Of course, the move wasn't entirely seamless; years of nuclear weapons testing by the Americans, combined with pollution from oil spills, mutated many of Harlow's residents, creating a new subspecies known as Orcs. The Orcs have since migrated north somewhere, presumably looking for the Eye of Sauron. However, at the dawn of the 21st century, they were still there, and fighting over territory with the Polish and the native Iraqis. They erupted into civil war. The then-Prime Minister of Britain (and love child of Margaret Thatcher), Tony Blair, decided to take a break from the War On Terror, and go see how Harlow was doing. Unfortunately, he didn't like what he saw, but, unlike his cabinet ministers, felt that it was his duty to intervene and save Harlow. The resulting conflict, with Poles fighting Orcs, Iraqis, and the government in a messy combination of guerrilla warfare and terrorism, was later mixed up with the War On Terror and branded the Iraq War. Thousands gathered on the streets of London in an effort to placate Mr Blair's bloodlust, but to no avail; the protests fell apart when the protesters realised that they didn't actually give a toss about Harlow.
Blair was encouraged by George W. Bush, who wanted to protect all the American companies in Harlow, and get his hands on some of that oil. The two world leaders conceived the only military tactic they knew of: bombing the shit out of Harlow, a strategy perfected through years of bombing Japan, Dresden, and other places. The operation, tentatively named "Shock and Awe", did little to help; in fact, it just made the conflict worse. The British and American military withdrew from Harlow, taking a substantial amount of oil with them, and leaving the sub-humans to their squabbling.
The Present Day
“It's all downhill from here!”
Tony Blair was later forced to resign when the nation discovered his questionable parentage. At least his successor, Gordon Brown, was honest about it. Gordon Brown, after a few years of trying, eventually just gave up, handing the reins over to David Cameron, the Lizard King, Eton graduate and Minion of the Dark Lord Morgoth. David Cameron made a pig's ear of it too, but managed to hold on to his position, likely due to his replacing of the cabinet ministers with his lizard minions. He continues to have an active hand in the Iraq War, sweeping in on a Hell-Chariot ever Wednesday to steal some oil (most of which is sold to Barack Obama) and devour some Orcs, or maybe some terrorists if he's in a good mood.

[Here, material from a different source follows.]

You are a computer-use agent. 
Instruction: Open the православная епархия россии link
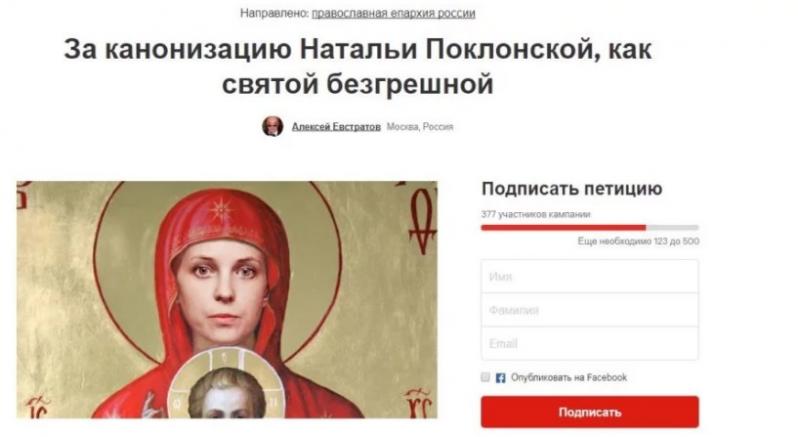click(393, 13)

The local Harlow Orcs elected a leader, EDF member Wayne Curtis "Kruspee" MacDunder, and the Tories responded by staging a coup to take over the north end of Harlow, electing Timothy Hollowleaf Fitzrovianstone (also known as Robert Halfon) as that area's leader. The Polish have split into two factions, both taking different sides.
On New Year's Day 2014, the residents of Harlow celebrated by firing ballistic missiles at boats on the Tigris River.
“It will be all downhill from there.”
Since the birth of Jesus Christ, Britain's prospects seem to be looking up. However, this does not seem to apply to Harlow, even though it's an overseas territory of Britain. In fact, Harlow was recently featured on the Daily Mail's list of Things Baby Jesus Hates, at number 12, after orphans and before selfies. While most American and British troops have withdrawn from Iraq, David Cameron's presence has attracted numerous lizard men and other assorted demons to the area, and a spokesperson for Downing Street recently stated that these creatures have no plans to leave Harlow in the immediate future.